Loading data from cloud: AWS S3 and IBM Cloud Object Storage

Deployment options: Netezza Performance Server for Cloud Pak for Data SystemNetezza Performance Server for Cloud Pak for Data

You can load data from external tables on cloud into a database table on a Netezza Performance Server host system.

Before you begin

  • If you want the database table to contain only the records from the external table, make sure that the database table is empty before you load the data.
  • If you load from an external table into a database table that is not empty, the load is successful, but the new records are appended to the existing records.

About this task

You can load data from AWS S3 and IBM Cloud Object Storage.

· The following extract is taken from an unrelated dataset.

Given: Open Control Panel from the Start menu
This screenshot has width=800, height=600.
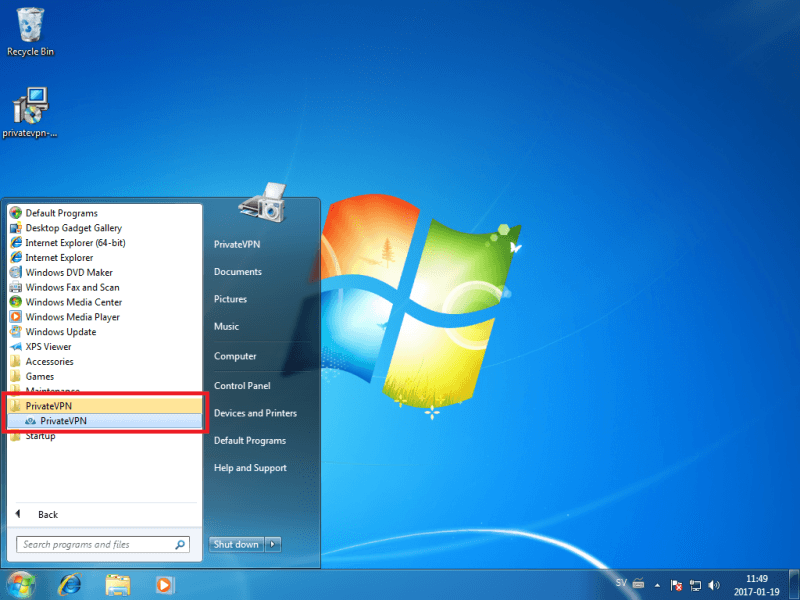Looking at the screenshot, I should click(242, 386).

You can load all data types (including Unicode) and file types (decompressed and compressed formats).

To create an external table, you must be the admin user or have the CREATE EXTERNAL TABLE administration privilege. You must also have permission to read from the path of the data object.

Procedure

  1. Create an external table by issuing the CREATE EXTERNAL TABLE command with the REMOTESOURCE option.
    CREATE EXTERNAL TABLE TABLE SAMEAS TABLE USING (
    DATAOBJECT DATAOBJECT
    REMOTESOURCE REMOTESOURCE
    DELIM DELIM
    UNIQUEID UNIQUEID
    ACCESSKEYID ACCESSKEYID
    SECRETACCESSKEY SECRETACCESSKEY
    DEFAULTREGION DEFAULTREGION
    BUCKETURL BUCKETURL
    ENDPOINT ENDPOINT
    MULTIPARTSIZEMB MULTIPARTSIZEMB 
    );
    Example:
    CREATE EXTERNAL TABLE emp_backup SAMEAS emp USING (
    DATAOBJECT ('/employee_data.dat')
    REMOTESOURCE 'S3' 
    DELIM '|' 
    UNIQUEID 'samplebackup' 
    ACCESSKEYID 'xxxxx'
    SECRETACCESSKEY 'xxxxx'
    DEFAULTREGION 'ap-geo' 
    BUCKETURL 'my.backup.bucket' 
    ENDPOINT 's3.us-east.cloud-object-storage.appdomain.cloud' 
    MULTIPARTSIZEMB '50'
    );
    The DATAOBJECT file specification must refer to a valid file on the cloud platform. For the REMOTESOURCE option, use s3.
    Note: The example showcases external table to IBM Cloud Object Storage. For IBM Cloud Object Storage, ENDPOINT is mandatory. For AWS S3, the ENDPOINT option is not mandatory.
    This table lists all the additional parameters, which are necessary if you want to use the REMOTESOURCE option.
    Option Distribution Description
    UNIQUEID Optional The namespace, which is used to group data in the cloud bucket.
    ACCESSKEYID Mandatory Key generated on AWS/IBM Cloud Object Storage.
    SECRETACCESSKEY Mandatory Secret access key generated on AWS/IBM Cloud Object Storage.
    DEFAULTREGION Mandatory Region of the bucket.
    BUCKETURL Mandatory Name of the bucket.
    MULTIPARTSIZEMB Optional The default is 105. This value is in MB. It indicates the size of each part in a multipart upload. (Max 105 MB of buffer can be uploaded in one request)
    Tip: Use values such as 50 MB and higher. If you use 10 MB, software issues might occur.
    ENDPOINT Optional for AWS.

    Mandatory for IBM Cloud Object Storage.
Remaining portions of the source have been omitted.